At a meeting Thursday, the group ended a series of interviews they conducted with various university employees with Stacey Knight-Davis, head of library technology services.

With this interview and the results of a survey the group sent out, they were able to refine the first draft of their preliminary report to the vice presidents.

Before proposing any recommendations, Webmaster Ryan Gibson said he wanted to hear from faculty, students and staff members.

“I did not think we were equipped as a committee to decide who will have a domain or not,” Gibson said. “We want to empower the right people to make those decisions.”

Gibson and Hung combined previous meeting notes and interview responses to create an outline of the main topics they will present with corresponding recommendations.

There are four areas the workgroup looked at were current software; seeing new technologies that would improve marketing and branding; how to make technology services more efficient; and any eliminations or consolidations of services.

Hung said creating recommendations to improve the current technological system would be the most extensive part of the report.

Throughout the meeting, the members brainstormed what they would recommend for the CIO’s job description and expanded the tasks to disaster relief.

IT manager Ben Merry said disaster relief is one of the more important tasks because it will create security for all of Eastern’s software.

“You talk a tornado coming through, all of the technology Eastern has would be gone,” Merry said.

Knight-Davis said a robust backup system would be helpful, especially when the library has about 300 computers and it has already been proven to work.

“States have managed to pull this off and actually have a digital perseveration base,” Knight-Davis said.

The CIO would be tasked to decide on both establishing and maintaining an off-campus backup system.

Along with the CIO position, the group suggested switching to using a Virtual Desktop Interface.

The VDI will allow the information on the desktops to be stored on a server that could be accessed anywhere.

Gibson said this would eliminate the cost of replacing old desktops because if a computer crashes, all of the information and software could be retrieved.

“VDI has the possibility to save us money,” Gibson said. “We are spending money to save money.

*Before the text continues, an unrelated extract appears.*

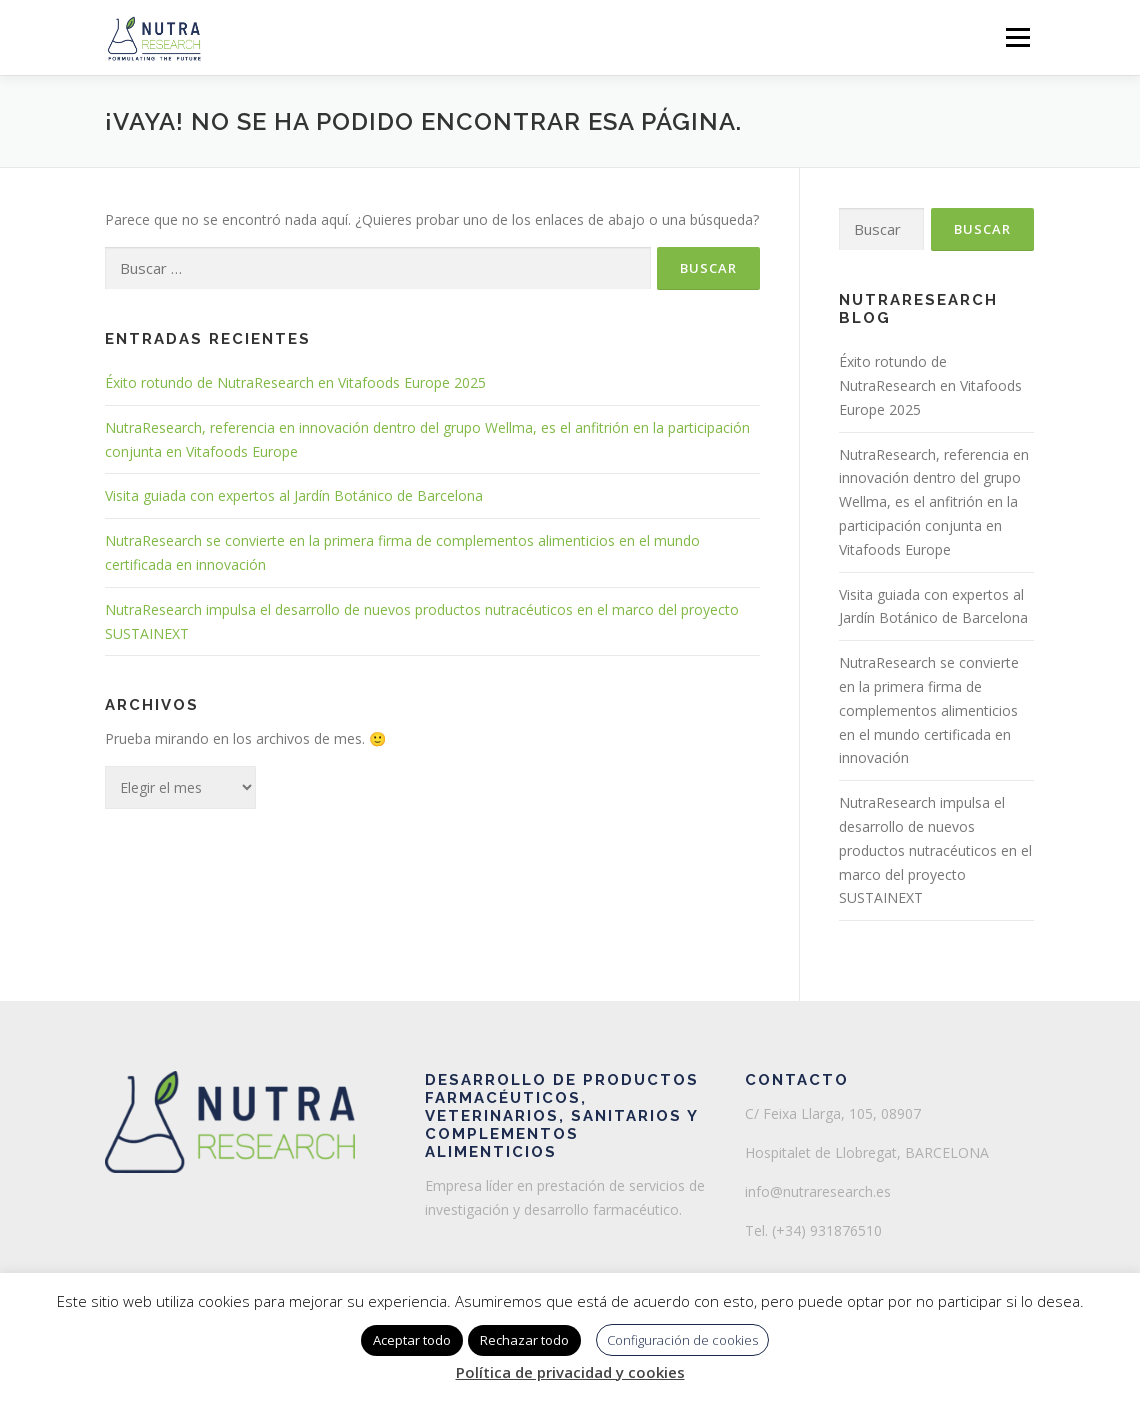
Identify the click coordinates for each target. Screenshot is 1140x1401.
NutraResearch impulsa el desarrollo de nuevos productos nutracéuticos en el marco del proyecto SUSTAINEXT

It will make us more efficient, but it will take a substantial investment upfront.”

The workgroup suggested ways to improve the network hardware, including using better cables, expanding the bandwidth for both landlines and Wi-Fi, and focusing on training staff and faculty members on how to use the current technology.

Hung said for Eastern’s technology to keep up with demands, a technology staff needs to be hired and more time should be invested in training faculty members to use it.

“We need to improve training instead of only hiring experts,” Hung said.

An enhancement that was considered that could possibly increase Eastern’s marketability is establishing a manageable app.

Hung said if the app is created using software that is agile enough to evolve, it would be more user-friendly and easy to manage.

“It would be really nice to have an EIU app,” Hung said. “As EIU technology evolves we can adjust the app.”

Joshua Awalt, interim assistant director of information security, said he agrees with the idea of creating an app, but he believes starting a laptop or tablet iniative would make for a huge selling point to prospective students.

The iniative would include providing every student with a tablet with all of the software they would need already downloaded on it.

“Everyone can get the same experience,” Awalt said. “Students were prohibited (before) from a positive learning experience compared to those who can afford a new laptop.”

However, the group is still considering this initiative.

Before the workgroup solidifies its recommendations, Gibson and Merry will read all of the survey responses from students, faculty and staff members and take their suggestions into consideration.

Hung said that the survey response was not only from faculty but that about a one-third of students and staff members replied.

The next meeting will take place 1:30 p.m. Wednesday and Thursday in 1631 McAfee Gym.